» Extracted data

Segment Open

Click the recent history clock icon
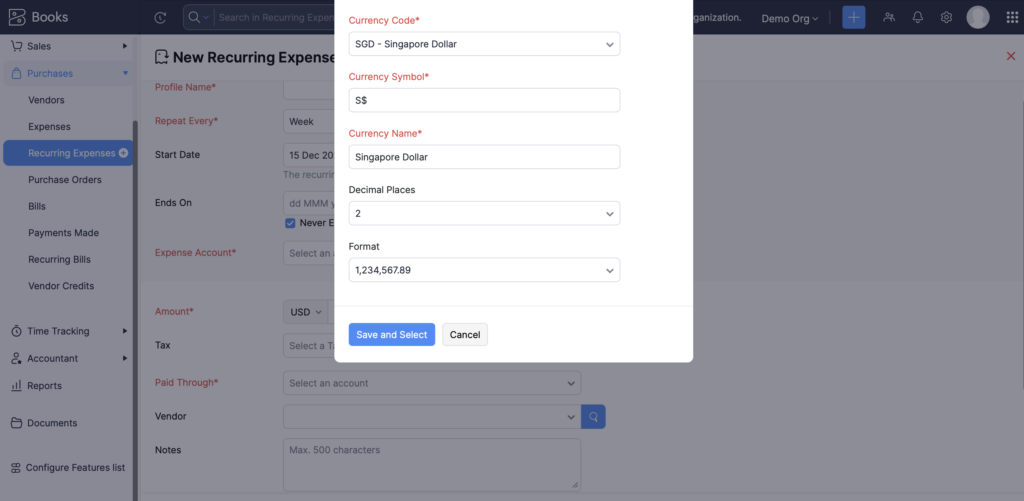pos(161,18)
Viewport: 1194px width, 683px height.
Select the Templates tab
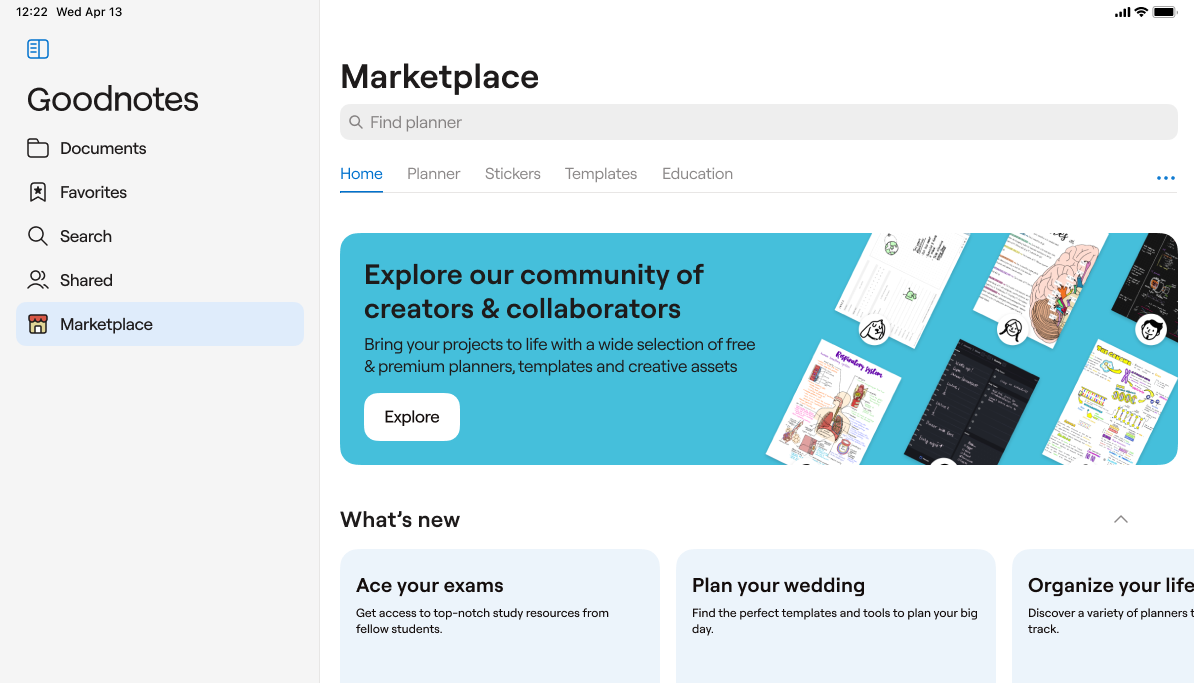tap(600, 174)
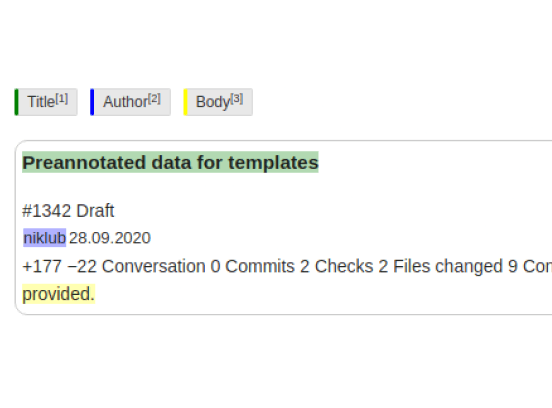Click the blue color bar on Author
The height and width of the screenshot is (408, 552).
pyautogui.click(x=92, y=102)
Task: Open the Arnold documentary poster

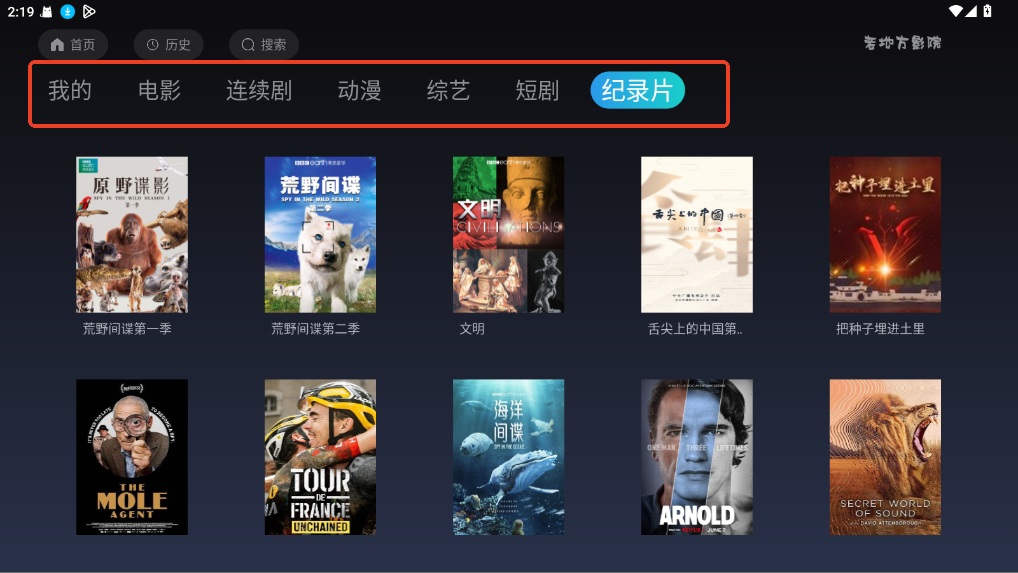Action: point(697,457)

Segment Closed

» How to complete this task
Pictures aside, return all of the material exactly as written.

» Answer below
Click the recent history clock icon
pos(161,18)
Viewport: 1194px width, 683px height.
Select the Templates tab
tap(600, 174)
Click the blue color bar on Author
The height and width of the screenshot is (408, 552).
pyautogui.click(x=92, y=102)
Task: Open the Arnold documentary poster

Action: point(697,457)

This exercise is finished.